According to the National Academy of Sports Medicine (NASM), functional movement can be defined as “integrated (total body), multi-planar movement that requires efficient acceleration, deceleration and stabilization capabilities.” In more simple terms, it is exercise that includes simultaneous whole-body movements such as combinations of pushing, pulling, bending, twisting, shifting, squatting, lunging and lifting. It is the things your body is required to do daily to accomplish tasks in your everyday life. The idea is that by training multiple parts of your body to work together and developing more strength, stability (balance) and power in these kinds of movements, you will ultimately be able to do more as these qualities carry over into your life outside of the gym. In addition to providing ultimate benefits in physical fitness, the characteristics of functional training itself provide many other physiological and cognitive benefits, making it superior over many other training methods. Here are some reasons (other than what was just mentioned) why you should consider using functional movement into your training regimens.
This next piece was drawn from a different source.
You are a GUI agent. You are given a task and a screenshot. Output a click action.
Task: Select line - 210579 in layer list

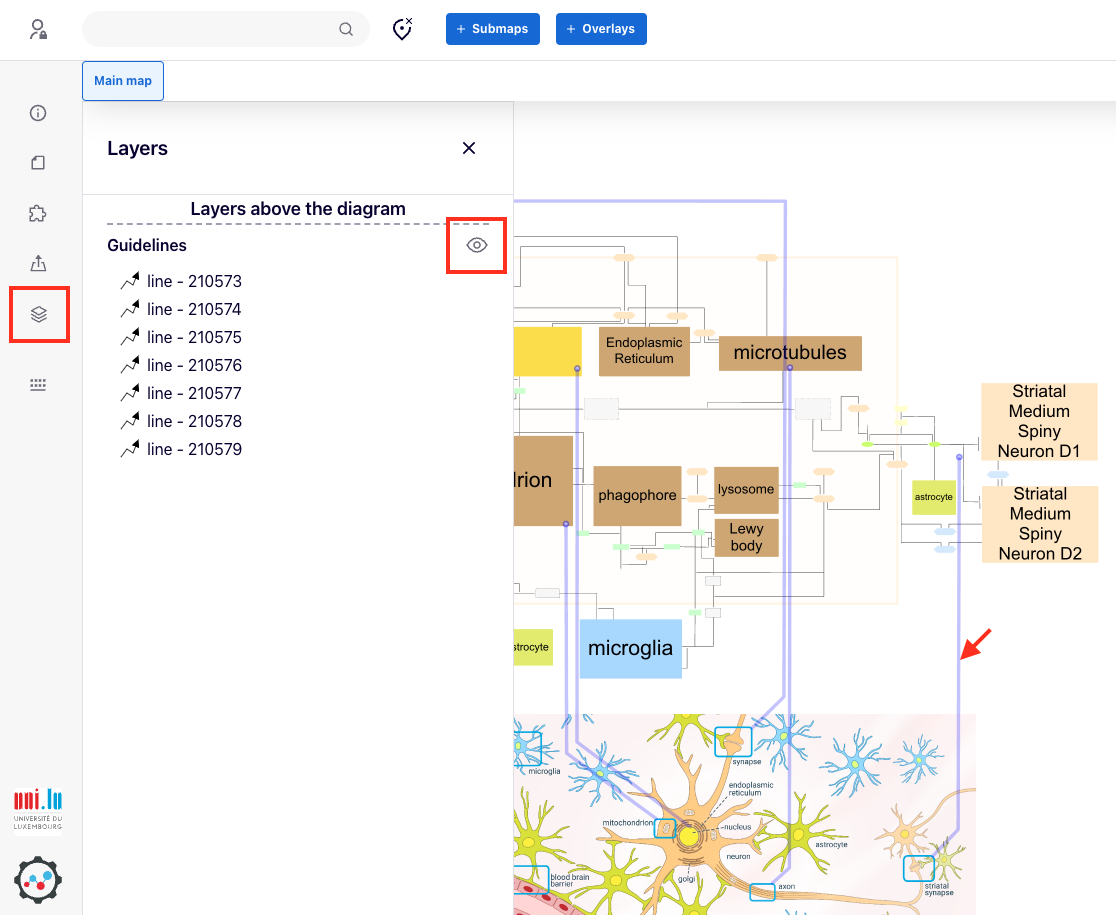tap(193, 450)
Less risk of injury – Because functional movement patterns involve multiple parts of the body moving together to perform a complex movement, the result is less isolated use of one joint, muscle, or muscle group at a time and therefore less risks of injury to any one part of the body. Functional movement patterns focus on distributing the forces of the gravity, body weight and resistance more evenly across the muscles, spine and extremities, which decreases the likelihood of common exercise-related injuries such as muscle strains, ACL tears, shoulder separations, spinal disc herniations, etc. This will not only prevent injuries and create current healthy exercise environment but also prevent injuries that can limit your ability to exercise and function well later in life!
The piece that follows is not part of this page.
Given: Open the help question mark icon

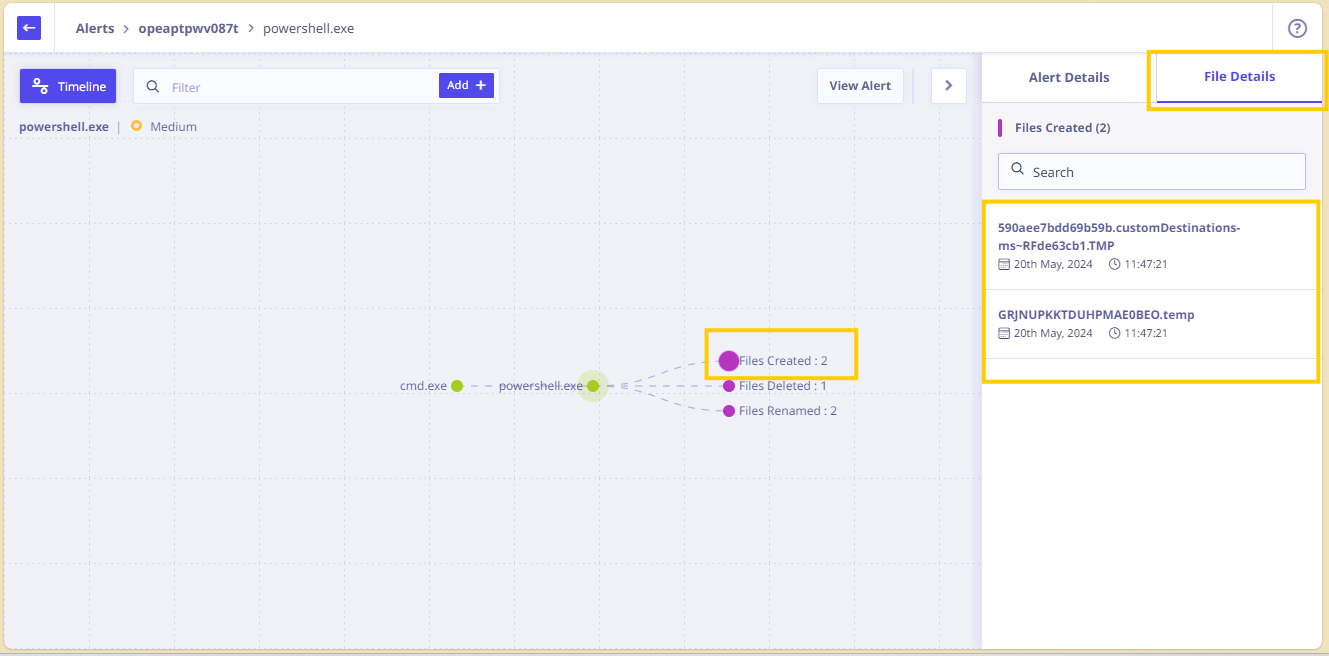Looking at the screenshot, I should (1297, 28).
A very efficient workout – In addition to burning ore energy, exercising more areas of your body at one time increases the efficiency of your training. You will strengthen more, stabilize more and burn more in less time than performing seated and/or single isolated muscle strengthening exercises one at a time. In a world where many people have difficulty finding time for a workout during their busy day, exercising using functional movement will help you get a better workout in less time.
Increased bone and brain stimulation – Exercise reduces stress and age-related health issues and lessens the physical functional decline that naturally occurs with age. Functional strengthening’s focus is on weight bearing exercise and helps to slow the process of or even prevent conditions such as osteoporosis and osteoarthritis, as providing compression and resistance against gravity can help to strengthen bone tissue. Functional exercise can be even more valuable, as coordinating simultaneous movements of various parts of your body also requires an increased level of brain function when compared to performing isolated muscle strengthening. The brain and sensory system must work harder to communicate and react to the different feedback they’re receiving to achieve the desired movement or movement pattern. The increased “mental sweat” has also been proven to prevent and even improve current diagnoses of dementia, Alzheimer’s or Parkinson’s disease. Functional exercise will not only improve your current quality of life, it will also contribute to a higher quality of life for years to come.
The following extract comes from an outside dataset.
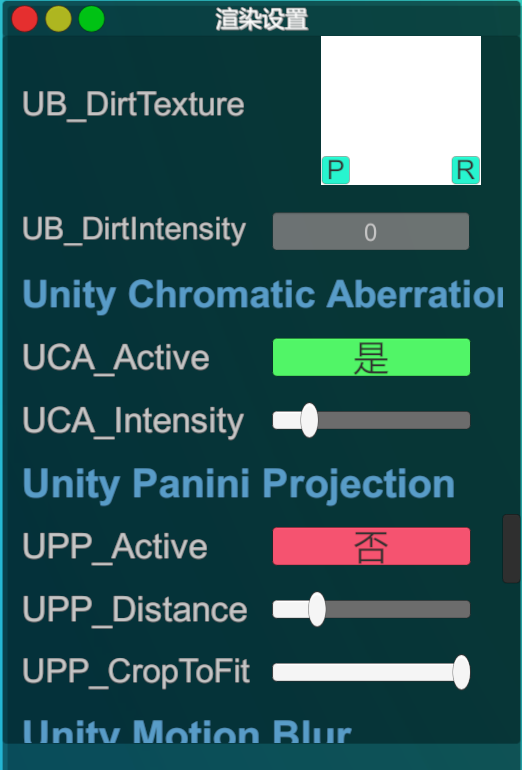Click the white UB_DirtTexture preview
This screenshot has width=522, height=770.
401,110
More applications to everyday life – Functional movement patterns are practical in that they mimic activities of our daily lives. Nobody ever lifted a toolbox into their truck bed or picked up their young child up to hold them or lifted a car part onto the conveyor belt on the assembly line at work by simply shrugging their shoulders or flexing their elbows. So why would we exercise using only one muscle, one movement exercises, when we can perform and repeat these movements and be able to live fuller in every other aspect of our lives? When your body knows how to squat and lift, push and pull, bend and extend, shift and rotate, as a whole, you’ll spend less time being sore from helping a friend move into their new apartment or even better, less time at the doctor’s office after. You’ll spend less time struggling to climb stairs and more time socializing with your friends and families. Integrating functional exercises into your workouts can provide you with a variety of physiological and physical benefits as well as an overall improved quality of life.